§ **Exercise requirements**
Retype the passage of the COVID-19 crime article below between "COVID-19 and Crime" and "types of crime.", inclusive.

§ **Text block**
======
COVID-19 and Crime in Major California Cities
Public safety is one of many areas of life being affected by the COVID-19 pandemic. Now that most Californians are staying home in response to the statewide shelter-in-place order, the overall number of reported crimes is declining in four of the state’s largest cities. But there is also evidence of an uptick in some types of crime.
We examined the daily reported crime numbers for two large Southern California cities and two Bay Area cities: Los Angeles, San Diego, San Francisco, and Oakland. It is important to note that while these cities make their data quickly available for analysis, the numbers are preliminary: law enforcement agencies update and review the data before submitting them to DOJ as official statistics. Also, we do not yet have data on other cities or rural areas across the state. And, finally, it is possible that our highly unusual circumstances are affecting the extent to which crime is reported.
Comparing the average weekly number of reported crimes in February to the number reported for the last week in March shows an overall drop from about 6,150 to 3,620—a decrease of 41%. Declines have been particularly large in the two Bay Area cities: about 69% in Oakland and around 55% in San Francisco. Crime reports began to fall in all four cities a few weeks before shelter-in-place orders were issued for the Bay Area (March 16) and the state (March 19)—after employers started urging their workers to stay home.
Property crime accounts for roughly 80% of the overall decrease: reports fell from a weekly average of 4,270 in February to 2,270 in the last week of March (a drop of about 47%). This trend was driven by a decline in larceny reports, particularly car break-ins. The drop in larcenies, which are most striking in the Bay Area, could quite possibly be largely attributable to the absence of tourists.
Overall reports of violent crime dropped from a weekly average of about 1,880 in February to about 1,360 in the last week of March—a 28% decrease. Oakland experienced the most dramatic drop—from about 200 to 70. The number of reported assaults dropped from 1,430 to around 1,100 (22%). The overall decrease in robberies—from about 350 to 260—was driven largely by the Bay Area.
There are some notable exceptions to this downward trend. While reports of domestic violence are down overall for the four cities, Los Angeles saw an uptick in the last two weeks of March, and the weekly number of reported robberies in San Diego were also up somewhat. More broadly, a slight increase in reported commercial burglaries across all four cities suggests that burglars may be shifting from residential to commercial targets now that so many people are at home at all times of day.
It is too soon to draw firm conclusions about recent trends, but it will be important to track and monitor crime data so that we can identify vulnerabilities in our communities and determine whether new approaches are needed to maintain public safety in these challenging times.
======
§ **Supplied information**
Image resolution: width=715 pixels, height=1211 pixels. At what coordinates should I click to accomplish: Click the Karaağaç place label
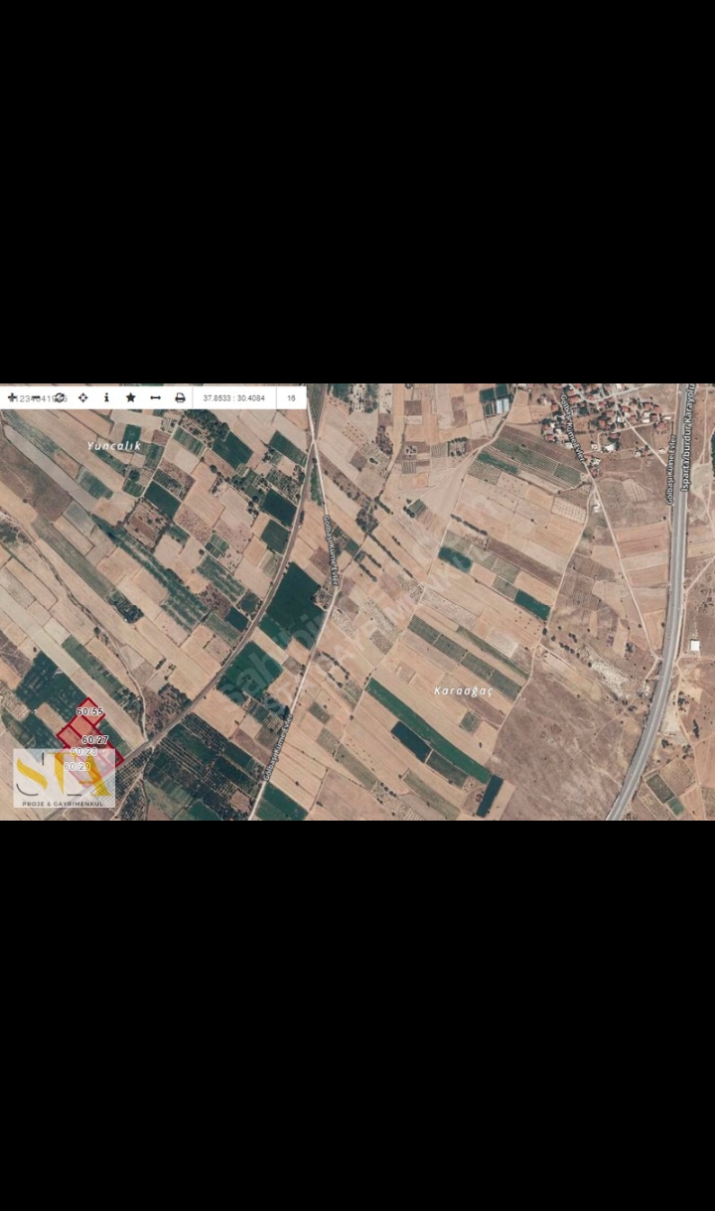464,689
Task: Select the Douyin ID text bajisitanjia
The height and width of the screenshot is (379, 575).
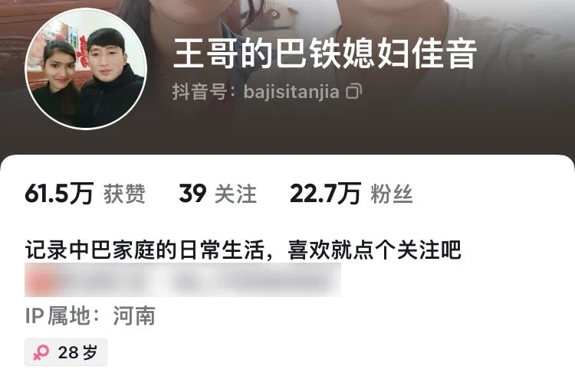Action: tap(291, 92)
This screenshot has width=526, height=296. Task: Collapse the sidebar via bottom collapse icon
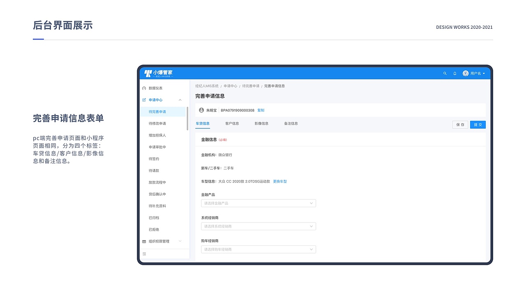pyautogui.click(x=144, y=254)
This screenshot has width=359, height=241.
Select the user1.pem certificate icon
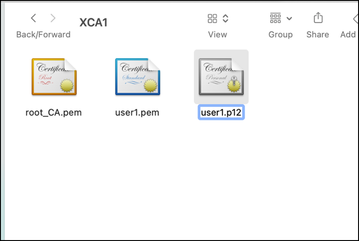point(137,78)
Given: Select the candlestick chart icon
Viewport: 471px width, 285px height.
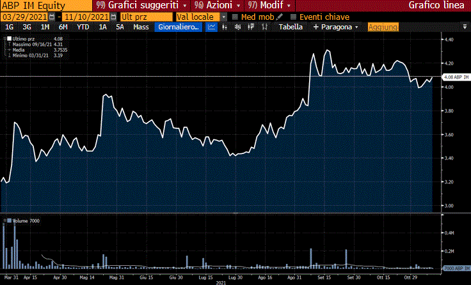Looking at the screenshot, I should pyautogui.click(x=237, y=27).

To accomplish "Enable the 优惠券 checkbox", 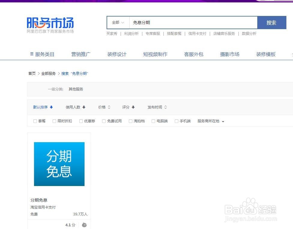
======
§ **Task answer**
COVID-19 and Crime in Major California Cities
Public safety is one of many areas of life being affected by the COVID-19 pandemic. Now that most Californians are staying home in response to the statewide shelter-in-place order, the overall number of reported crimes is declining in four of the state’s largest cities. But there is also evidence of an uptick in some types of crime.